**Exercise instructions:** Sort through the entries below and pull out lines containing the word "marker".

**Study material:**
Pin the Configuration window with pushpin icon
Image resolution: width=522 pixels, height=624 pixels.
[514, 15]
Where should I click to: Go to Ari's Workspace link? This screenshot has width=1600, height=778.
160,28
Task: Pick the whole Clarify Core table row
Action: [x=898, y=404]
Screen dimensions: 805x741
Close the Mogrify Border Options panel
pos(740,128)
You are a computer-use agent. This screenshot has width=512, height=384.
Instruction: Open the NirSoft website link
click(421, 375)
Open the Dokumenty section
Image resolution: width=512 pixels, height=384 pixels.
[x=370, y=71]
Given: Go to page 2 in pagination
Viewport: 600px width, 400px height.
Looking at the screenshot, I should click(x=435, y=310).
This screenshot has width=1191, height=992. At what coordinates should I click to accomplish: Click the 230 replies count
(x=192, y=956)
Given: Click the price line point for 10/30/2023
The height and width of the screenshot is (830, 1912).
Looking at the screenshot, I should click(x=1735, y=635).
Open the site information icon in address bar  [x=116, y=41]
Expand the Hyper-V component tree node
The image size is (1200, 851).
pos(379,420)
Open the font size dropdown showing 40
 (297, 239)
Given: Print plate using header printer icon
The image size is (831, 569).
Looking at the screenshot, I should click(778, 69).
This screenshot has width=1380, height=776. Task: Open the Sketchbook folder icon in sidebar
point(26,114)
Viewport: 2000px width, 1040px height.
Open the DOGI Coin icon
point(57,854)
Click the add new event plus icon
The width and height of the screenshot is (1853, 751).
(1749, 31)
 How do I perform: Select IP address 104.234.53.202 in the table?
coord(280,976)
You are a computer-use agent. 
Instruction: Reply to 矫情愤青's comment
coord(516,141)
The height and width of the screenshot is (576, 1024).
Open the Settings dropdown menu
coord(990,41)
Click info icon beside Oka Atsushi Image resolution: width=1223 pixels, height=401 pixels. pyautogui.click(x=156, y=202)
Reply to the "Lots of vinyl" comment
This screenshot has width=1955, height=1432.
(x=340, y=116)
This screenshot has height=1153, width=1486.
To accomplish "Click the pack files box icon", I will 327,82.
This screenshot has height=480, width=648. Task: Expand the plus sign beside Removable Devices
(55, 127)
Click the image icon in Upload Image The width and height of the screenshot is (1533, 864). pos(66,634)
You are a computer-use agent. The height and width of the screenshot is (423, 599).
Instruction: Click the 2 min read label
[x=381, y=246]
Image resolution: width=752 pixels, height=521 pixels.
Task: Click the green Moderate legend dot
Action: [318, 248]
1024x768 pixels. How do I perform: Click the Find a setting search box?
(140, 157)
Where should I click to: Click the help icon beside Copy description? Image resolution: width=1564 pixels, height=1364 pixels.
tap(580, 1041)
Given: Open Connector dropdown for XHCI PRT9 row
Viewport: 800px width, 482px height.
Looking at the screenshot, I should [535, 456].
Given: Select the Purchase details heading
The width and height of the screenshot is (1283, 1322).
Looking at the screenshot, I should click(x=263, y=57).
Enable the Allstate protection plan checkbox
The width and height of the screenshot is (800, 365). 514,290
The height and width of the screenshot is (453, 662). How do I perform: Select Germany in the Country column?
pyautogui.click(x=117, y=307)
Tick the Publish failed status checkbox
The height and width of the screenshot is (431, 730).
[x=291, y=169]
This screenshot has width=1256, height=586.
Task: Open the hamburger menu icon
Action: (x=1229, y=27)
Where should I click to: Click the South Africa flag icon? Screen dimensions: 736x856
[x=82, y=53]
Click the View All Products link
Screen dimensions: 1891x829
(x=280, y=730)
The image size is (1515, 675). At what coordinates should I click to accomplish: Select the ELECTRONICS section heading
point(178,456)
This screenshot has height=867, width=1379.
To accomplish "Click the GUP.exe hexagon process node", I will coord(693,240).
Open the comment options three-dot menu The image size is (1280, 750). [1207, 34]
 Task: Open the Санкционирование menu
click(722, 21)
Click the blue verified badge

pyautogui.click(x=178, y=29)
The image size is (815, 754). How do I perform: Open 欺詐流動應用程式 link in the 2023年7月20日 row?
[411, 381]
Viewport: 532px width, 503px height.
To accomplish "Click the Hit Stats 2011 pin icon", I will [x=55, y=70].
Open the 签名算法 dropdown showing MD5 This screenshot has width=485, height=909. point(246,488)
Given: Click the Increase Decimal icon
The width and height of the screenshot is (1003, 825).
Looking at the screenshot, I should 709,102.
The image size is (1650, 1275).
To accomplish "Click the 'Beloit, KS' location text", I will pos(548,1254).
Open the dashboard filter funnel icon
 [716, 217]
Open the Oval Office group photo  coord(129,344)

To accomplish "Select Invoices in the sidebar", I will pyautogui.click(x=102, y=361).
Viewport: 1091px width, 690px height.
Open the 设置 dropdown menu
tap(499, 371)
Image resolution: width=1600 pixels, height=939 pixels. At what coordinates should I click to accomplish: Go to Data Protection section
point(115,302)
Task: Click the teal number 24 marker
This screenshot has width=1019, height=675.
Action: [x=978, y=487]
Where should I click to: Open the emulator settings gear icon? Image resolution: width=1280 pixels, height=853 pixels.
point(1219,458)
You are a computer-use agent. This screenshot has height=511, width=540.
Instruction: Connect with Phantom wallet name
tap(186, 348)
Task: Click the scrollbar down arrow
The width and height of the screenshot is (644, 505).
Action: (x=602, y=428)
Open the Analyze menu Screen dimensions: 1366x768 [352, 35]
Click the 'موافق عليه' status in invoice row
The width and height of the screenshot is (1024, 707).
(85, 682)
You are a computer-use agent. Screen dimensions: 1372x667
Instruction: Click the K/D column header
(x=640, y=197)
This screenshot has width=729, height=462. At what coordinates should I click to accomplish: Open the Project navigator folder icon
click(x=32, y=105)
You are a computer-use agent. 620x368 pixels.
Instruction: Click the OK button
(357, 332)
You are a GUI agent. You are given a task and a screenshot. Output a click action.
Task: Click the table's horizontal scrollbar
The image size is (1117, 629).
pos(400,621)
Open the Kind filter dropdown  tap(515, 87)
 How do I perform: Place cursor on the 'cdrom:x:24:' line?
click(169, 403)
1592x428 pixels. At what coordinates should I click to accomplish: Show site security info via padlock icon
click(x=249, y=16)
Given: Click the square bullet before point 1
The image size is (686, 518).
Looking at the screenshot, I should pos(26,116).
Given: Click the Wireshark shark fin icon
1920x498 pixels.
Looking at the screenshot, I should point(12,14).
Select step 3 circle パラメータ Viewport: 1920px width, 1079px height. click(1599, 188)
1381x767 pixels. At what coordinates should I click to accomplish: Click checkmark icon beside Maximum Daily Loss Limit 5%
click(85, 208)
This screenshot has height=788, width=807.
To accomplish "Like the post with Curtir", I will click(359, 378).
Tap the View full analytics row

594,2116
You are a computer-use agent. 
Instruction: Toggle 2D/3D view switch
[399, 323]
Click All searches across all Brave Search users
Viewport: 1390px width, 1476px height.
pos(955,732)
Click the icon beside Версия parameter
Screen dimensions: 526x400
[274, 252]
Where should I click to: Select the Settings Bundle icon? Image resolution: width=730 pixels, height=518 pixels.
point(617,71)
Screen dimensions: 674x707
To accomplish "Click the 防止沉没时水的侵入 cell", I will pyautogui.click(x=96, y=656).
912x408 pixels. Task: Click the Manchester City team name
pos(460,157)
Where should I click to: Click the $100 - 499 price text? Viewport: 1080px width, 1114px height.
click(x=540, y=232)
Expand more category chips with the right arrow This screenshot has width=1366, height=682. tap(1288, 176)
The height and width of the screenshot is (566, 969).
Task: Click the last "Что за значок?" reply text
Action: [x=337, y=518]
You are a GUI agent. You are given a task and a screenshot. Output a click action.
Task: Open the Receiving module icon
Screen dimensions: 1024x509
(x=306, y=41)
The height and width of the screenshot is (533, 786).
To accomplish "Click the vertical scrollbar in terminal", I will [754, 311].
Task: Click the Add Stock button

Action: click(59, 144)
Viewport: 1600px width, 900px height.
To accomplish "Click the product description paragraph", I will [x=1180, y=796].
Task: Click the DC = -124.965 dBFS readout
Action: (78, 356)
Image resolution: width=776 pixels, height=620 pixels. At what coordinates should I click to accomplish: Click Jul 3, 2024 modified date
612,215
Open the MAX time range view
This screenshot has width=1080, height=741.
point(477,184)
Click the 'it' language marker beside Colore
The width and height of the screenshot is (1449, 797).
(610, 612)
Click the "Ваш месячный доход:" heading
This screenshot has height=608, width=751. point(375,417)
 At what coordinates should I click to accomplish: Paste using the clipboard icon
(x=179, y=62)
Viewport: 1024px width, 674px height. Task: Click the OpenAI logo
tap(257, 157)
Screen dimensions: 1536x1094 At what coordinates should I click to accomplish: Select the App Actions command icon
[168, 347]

**Task response:**
Task: Click the teal number 24 marker
Click the 'it' language marker beside Colore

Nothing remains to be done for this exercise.